Credit: Andrij Borys Associates, Shutterstock

As quantum computing technology continues to advance, the industry is faced with the challenge of migrating to new, quantum-safe public key cryptography standards. Based on algorithms known collectively as post-quantum cryptography, these standards are actively under development by the U.S. National Institute of Standards and Technology (NIST) in collaboration with the broader cryptography research community.4

This is not the first time a transition to new cryptography has been needed. Algorithmic vulnerabilities, more powerful hardware platforms, more efficient algorithms, amongst other reasons, have motivated prior transitions in cryptographic hash algorithms (MD5 to SHA1, SHA1 to SHA2), symmetric key algorithms (RC4 to DES to AES), and public key algorithms (RSA-1024 to -2048, RSA to ECC). In fact, cryptographic transitions include not only algorithms, but protocols applying those algorithms (SSL/TLS, KMIP, IKE) and the actual implementations (OpenSSL, Bouncy Castle) that are the workhorse for deployed solutions.

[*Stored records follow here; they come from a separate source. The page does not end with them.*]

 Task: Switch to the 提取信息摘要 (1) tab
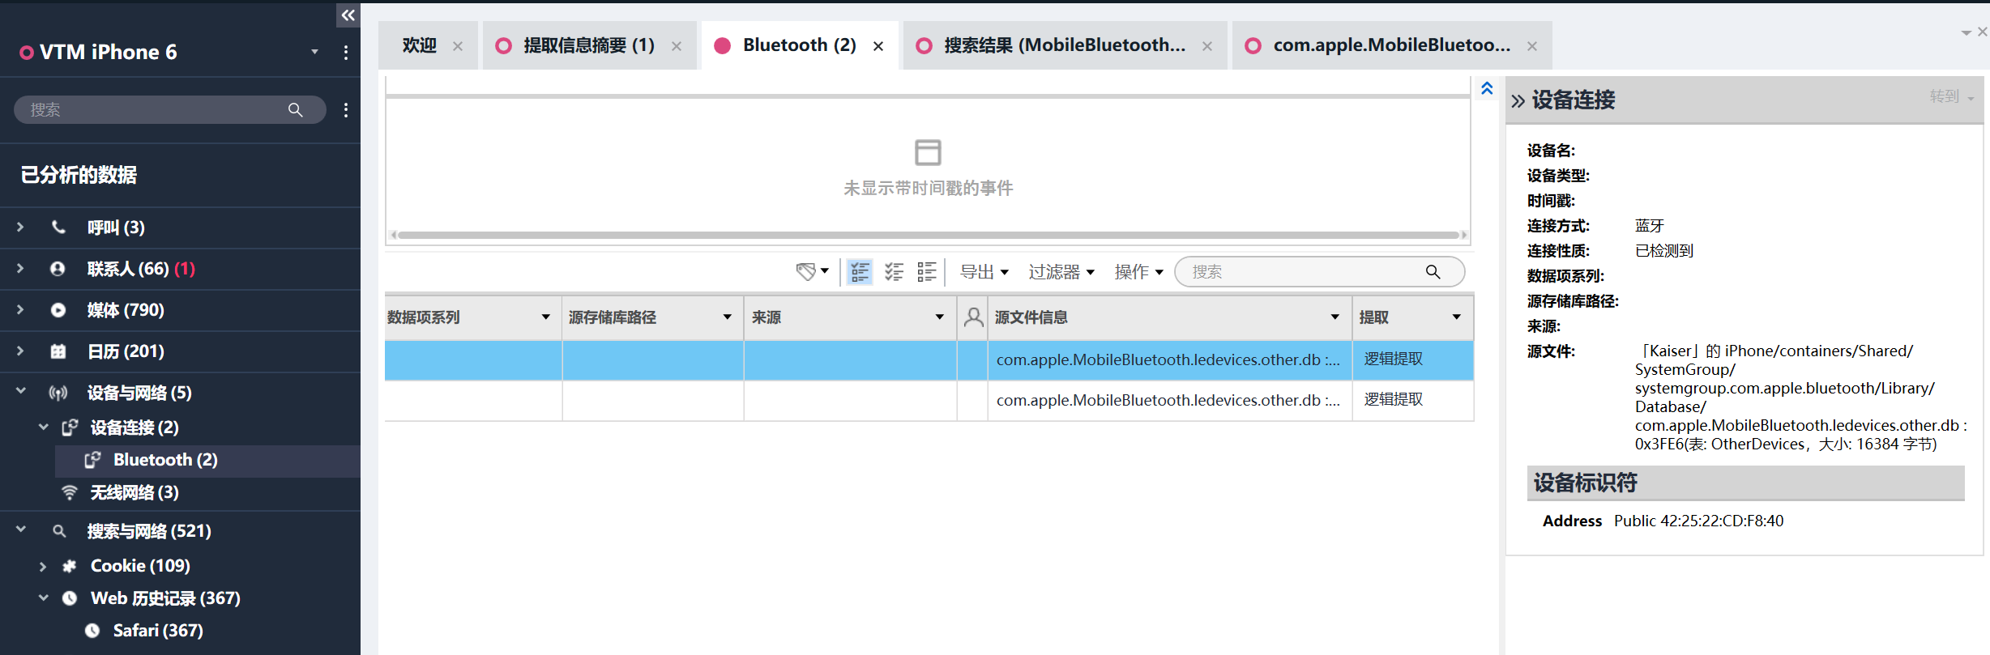tap(588, 45)
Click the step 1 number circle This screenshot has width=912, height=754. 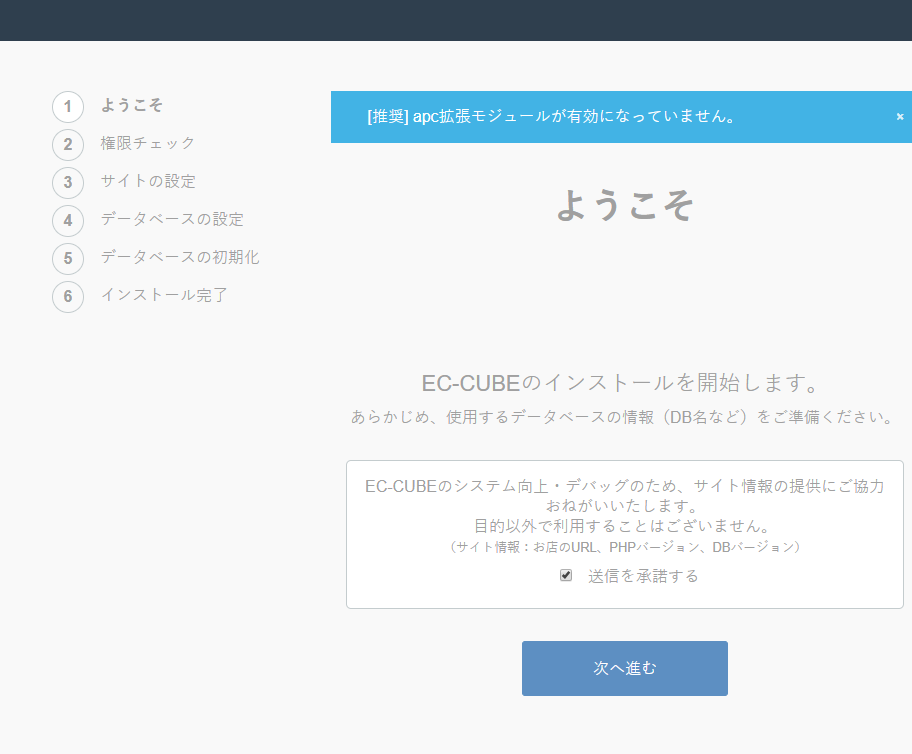click(68, 107)
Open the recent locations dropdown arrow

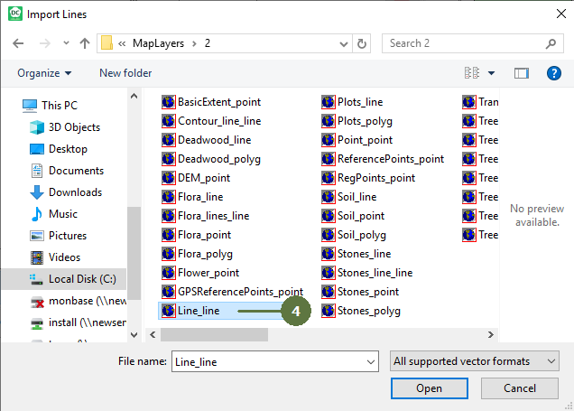coord(66,43)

If prior cryptography transitions have taught the industry anything, it is that transitions can come on suddenly, take a decade to accomplish, and are far more difficult than the drop-in replacement challenge they look to be. Part of this is the scale at which changes need to occur; a global community of cryptography users must come together to do their part in updating software libraries and applications, various hardware features, industry best practices, and more. Part is also attributable to the complex trickledown effect in standardization whereby top-level algorithmic standards coming from organizations like NIST need to be incorporated into domain-specific standards (TLS, PKI) that then need to be implemented and adopted across a complex web of software and hardware domains before full adoption can occur. In our view, however, there is a glaring gap in the mix: our cryptography does not come with frameworks that prepare us for and facilitate transition. Without them, the manual effort to make a transition becomes an overwhelming challenge, and one that tens of thousands of organizations worldwide, even with security savvy operations teams, struggle to put into practice.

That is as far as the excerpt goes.